Photographer’s Appetite/写真家たちのおかえりごはん

その3<プレッツェル>
文と写真 梅佳代

 カメラマンになったから日本のほとんどの県行ったけど、カメラマンやからほとんどのこと忘れた。
そんで旅に出てちゃんと覚えてる率高いのが自分が生まれた石川県鳳珠郡能登町の私の家。でもこれ旅なんかももはやよくわからんけど、まーいいか。
冬の私の家はすっごい寒くて冷蔵庫開けたらあったかいって思うときがあります。冷やすつもりなかったリンゴやミカンも最高に冷たくなっとって、でも毎回忘れて食べたら心臓が痛くなります。そして「冷たい~」って家族で一瞬盛り上がります。寒いからじいちゃんは服を5枚くらい着とって、97歳やしガリガリのはずなのにそのせいでめっちゃムキムキに見えます。あ、話がそれた。

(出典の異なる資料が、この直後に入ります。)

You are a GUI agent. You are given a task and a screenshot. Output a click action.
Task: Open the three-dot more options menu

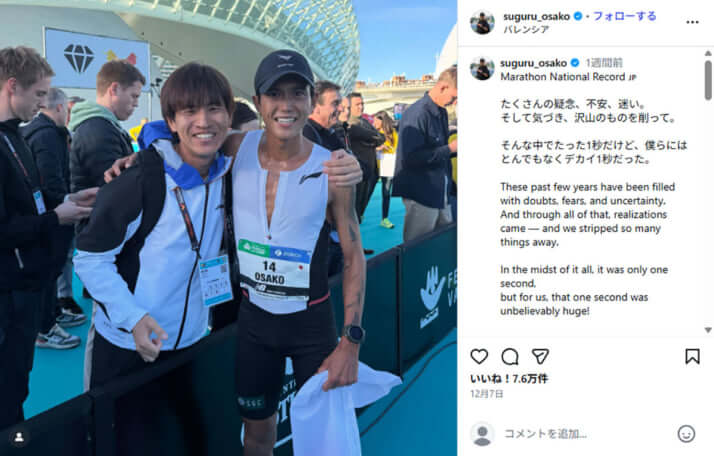tap(692, 22)
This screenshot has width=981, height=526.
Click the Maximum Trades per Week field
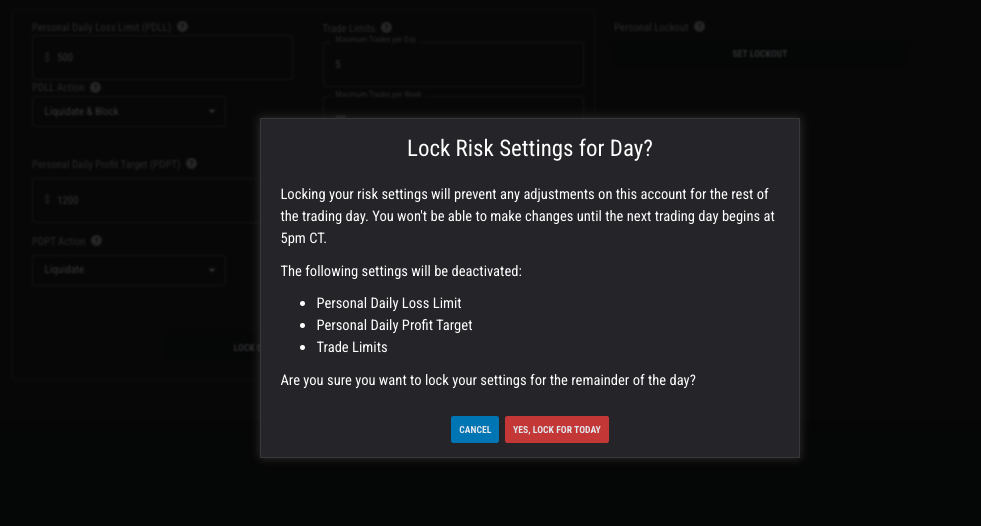coord(452,106)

家からスーパーしんやまで5キロくらいあるけど自分の家とか隣の井上さんと端さんの家の畑のものいっぱいあるし田んぼの米もいっぱいあるし、週に2回くらい魚屋さんがすごい新鮮な魚を売りに来てくれるし、なんかしらんけど冷凍庫には死ぬほど肉が冷凍されとるし完璧です。能登ではいいもんばっかり食べます。18歳まではこんな生活やったから私の憧れは、ミスタードーナツ、サーティーワンアイスクリーム、モスバーガーです。能登から東京に帰ってきたらドトールが飲みたいです。あと、デパートのケーキが食べたいです。いつも。最近はプレッツェルも食べたいです。やっぱり都会のカタカナの食べ物は最高です。